Republican presidential candidate Ben Carson speaks during a campaign stop Oct. 29 in Lakewood, Colo.

Republican presidential candidate Ben Carson speaks during a campaign stop Oct. 29 in Lakewood, Colo. David Zalubowski/Associated Press

Defense Employees Favored Carson, at Least Until West Point Flap

Recent GBC poll found Carson was the most favorably viewed presidential candidate by Defense workers.

A recent survey of federal workers showed Ben Carson was the most liked presidential candidate of either party among Defense Department employees, but that could change after recent media attention highlighted his apparent exaggeration of receiving an “offer” to attend the U.S. Military Academy at West Point.

A Politico story published Friday claimed the retired neurosurgeon admitted to lying about his application and acceptance to West Point, though Carson’s campaign now says it made no such admission. Carson has said in his books and campaign events that he was offered a full scholarship to the academy, but opted instead to pursue a medical career. West Point does not offer scholarships, however, as all cadets receive free tuition in exchange for later military service.

Carson was never offered admittance to the school because he never applied. The presidential frontrunner instead told The New York Times he was informally told, as a 17-year-old high school student in the Junior ROTC program, he would qualify for a scholarship by Gen. William Westmoreland.

The story created a firestorm in the political media, and Carson’s camp was aggressive in its attempts to put out the flames. The exaggeration could still have a significant impact, however, especially among those in the defense community.

About 55 percent of Defense Department employees viewed Carson favorably, according to a recent poll conducted by Government Executive’s research arm, Government Business Council, a full 10 points higher than the next closest candidate.

The GBC survey was conducted Oct. 14-20. Carson trailed only Donald Trump among Defense employees when asked who they would vote for if the Republican primary were held at the time they took the survey. Those two candidates far out-performed any other Republican in the poll.

In a theoretical general election matchup between Carson and Hillary Clinton, the political outsider held a considerable 53-36 lead over the former secretary of State among all DoD employees.

Whether his strong numbers will continue to hold up despite his questionable claims connecting himself to military recruitment remains to be seen. Government Executive will continue to poll the federal workforce throughout the 2016 campaign.

** ENTRIES SUPPLIED **
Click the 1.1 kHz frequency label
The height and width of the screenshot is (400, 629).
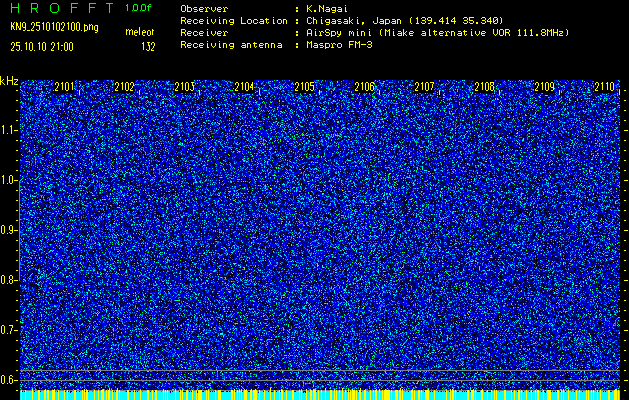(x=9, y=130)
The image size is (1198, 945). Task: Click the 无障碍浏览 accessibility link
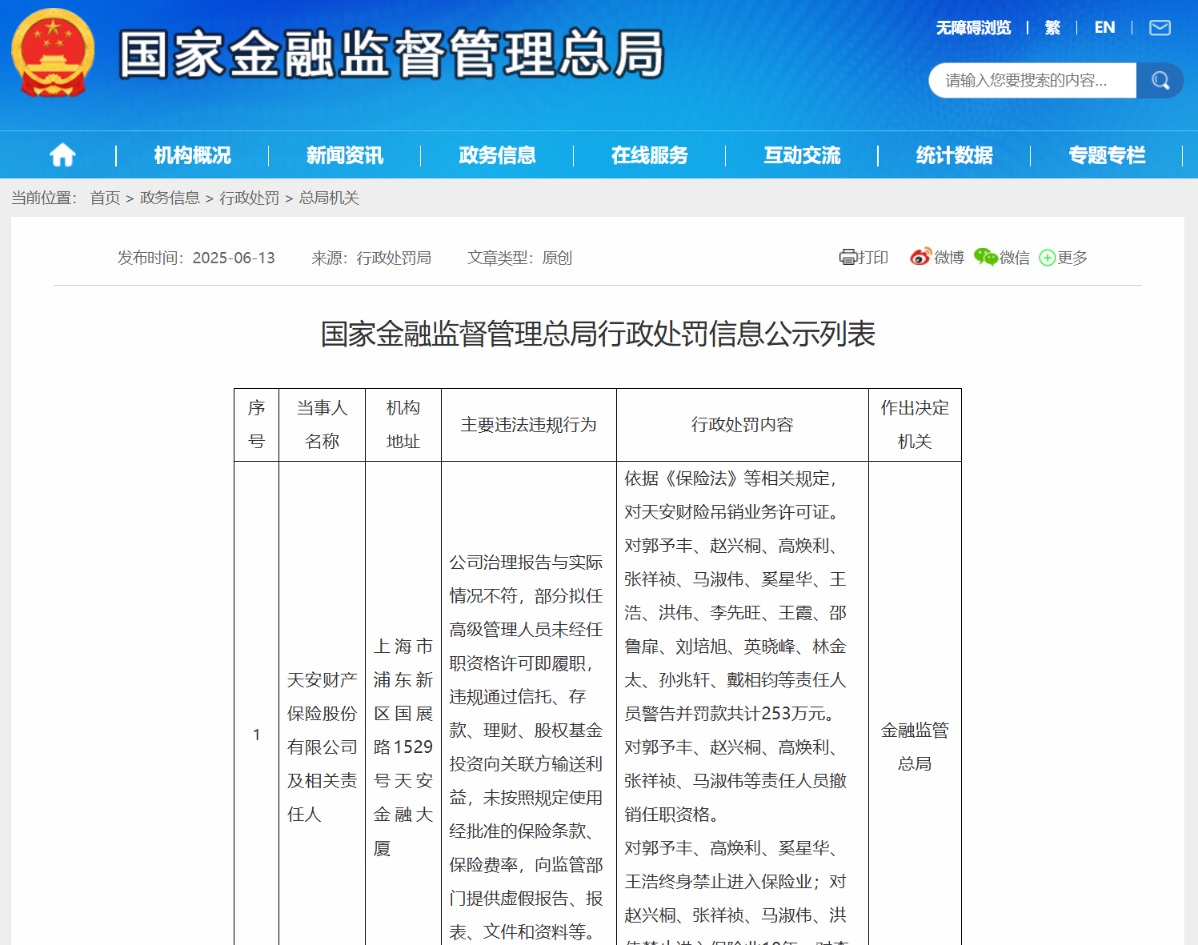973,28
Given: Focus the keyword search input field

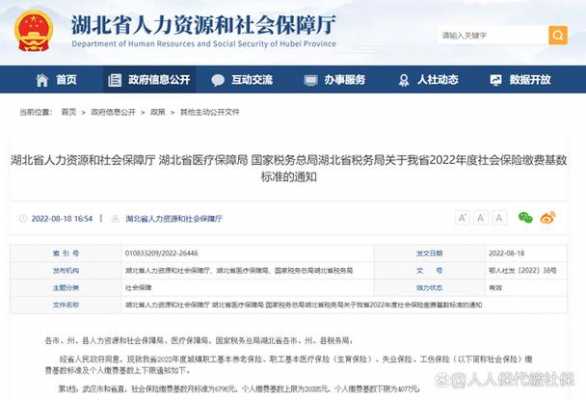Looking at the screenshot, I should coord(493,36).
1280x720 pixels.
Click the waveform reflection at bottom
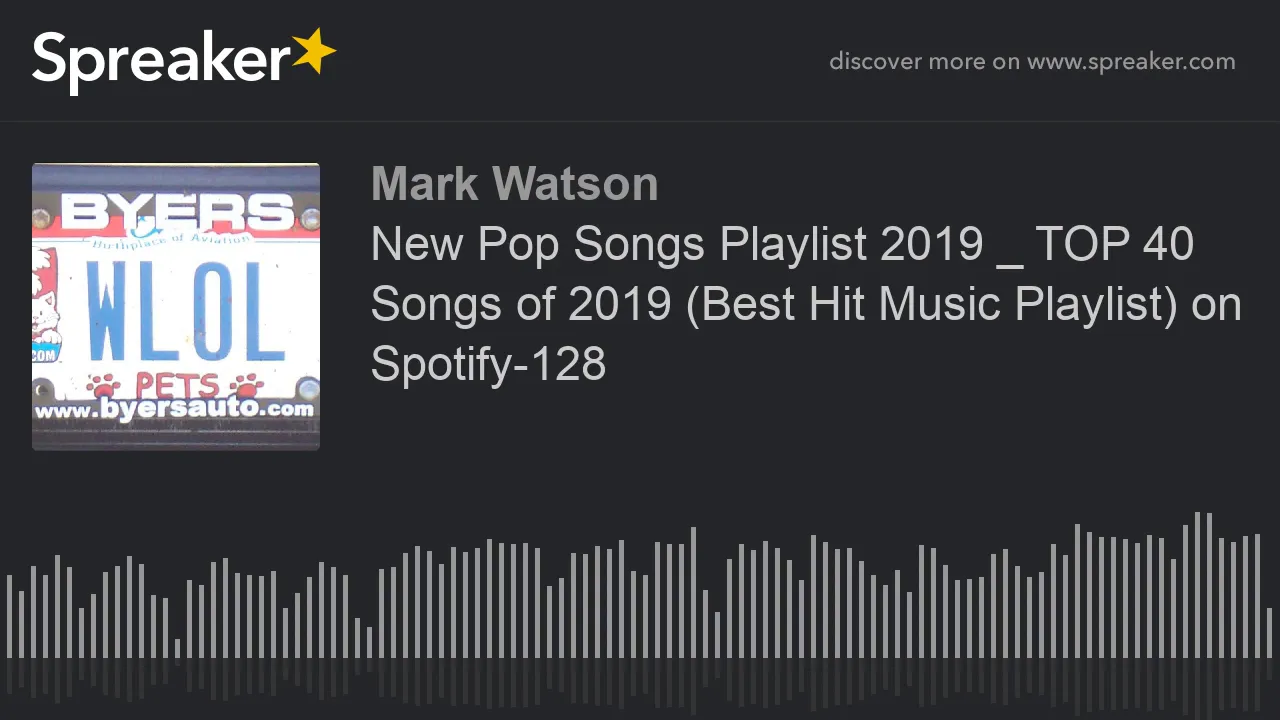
---
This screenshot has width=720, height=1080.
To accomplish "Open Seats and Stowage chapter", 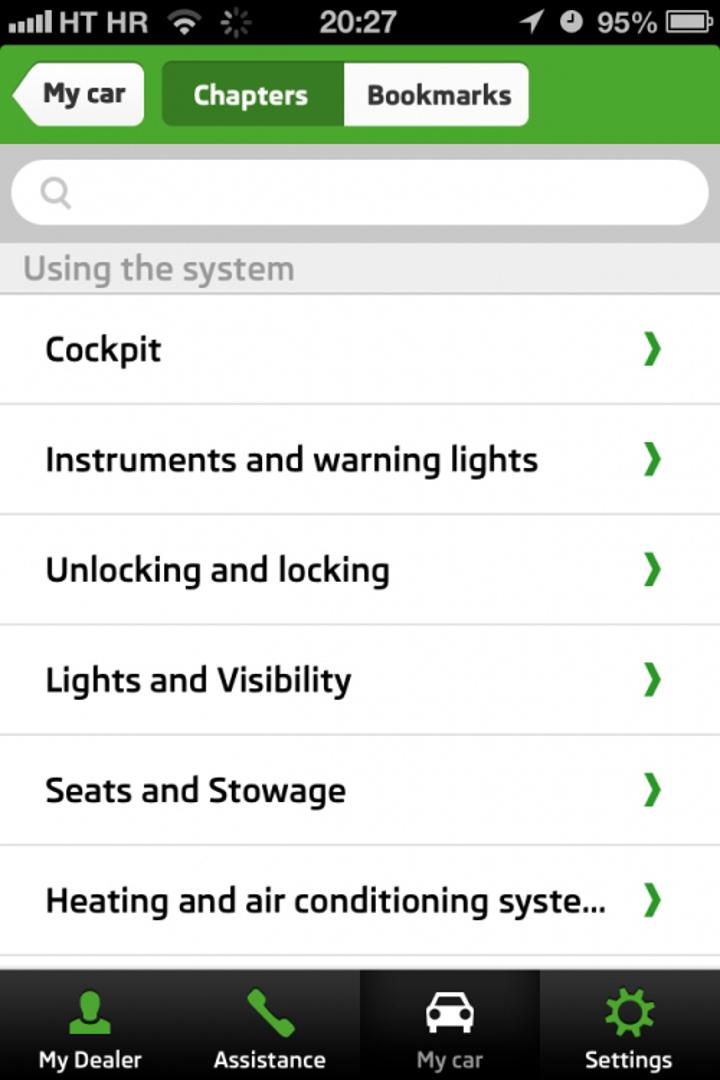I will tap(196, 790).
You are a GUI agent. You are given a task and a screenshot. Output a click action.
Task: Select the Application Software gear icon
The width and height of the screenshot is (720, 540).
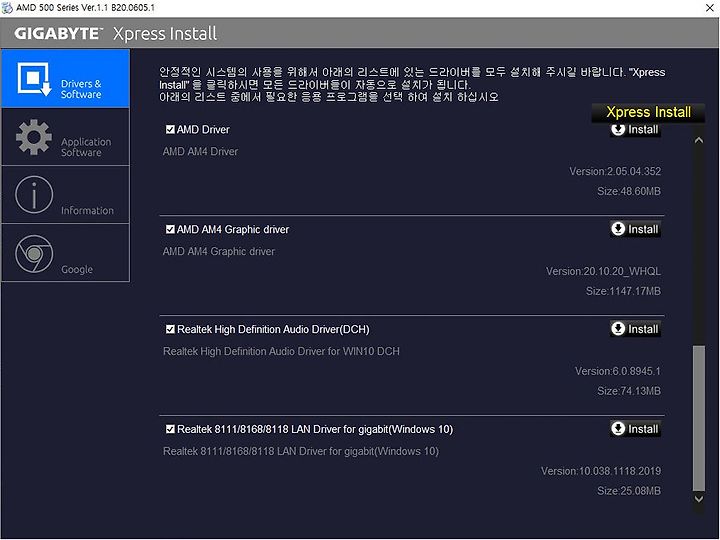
...
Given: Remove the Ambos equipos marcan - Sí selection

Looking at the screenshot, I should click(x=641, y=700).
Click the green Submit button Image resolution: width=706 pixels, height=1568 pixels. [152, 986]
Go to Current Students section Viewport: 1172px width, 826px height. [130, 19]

** WORK INSTRUCTION 1 **
Rewrite the part of the Carson poll article that opens with the words "Whether his strong" and closes with "the 2016 campaign.", replacing "questionable claims" with "disputed claims".
** WORK INSTRUCTION 2 **
Translate this sentence from the Carson poll article into Spanish: "Those two candidates far out-performed any other Republican in the poll."
** WORK INSTRUCTION 3 **
For each statement, say whether it agrees with the Carson poll article. Answer yes or no, and quote the words of the article that decide it.
(a) West Point offers scholarships to its cadets.
(b) The GBC survey took place from Oct. 14 to Oct. 20.
(c) Among Defense employees, Carson placed ahead of Donald Trump on the Republican primary question.

** RESPONSE AREA 1 **
Whether his strong numbers will continue to hold up despite his disputed claims connecting himself to military recruitment remains to be seen. Government Executive will continue to poll the federal workforce throughout the 2016 campaign.

** RESPONSE AREA 2 **
Esos dos candidatos superaron ampliamente a cualquier otro republicano en la encuesta.

** RESPONSE AREA 3 **
(a) No: "West Point does not offer scholarships"
(b) Yes: "The GBC survey was conducted Oct. 14-20."
(c) No: "Carson trailed only Donald Trump among Defense employees"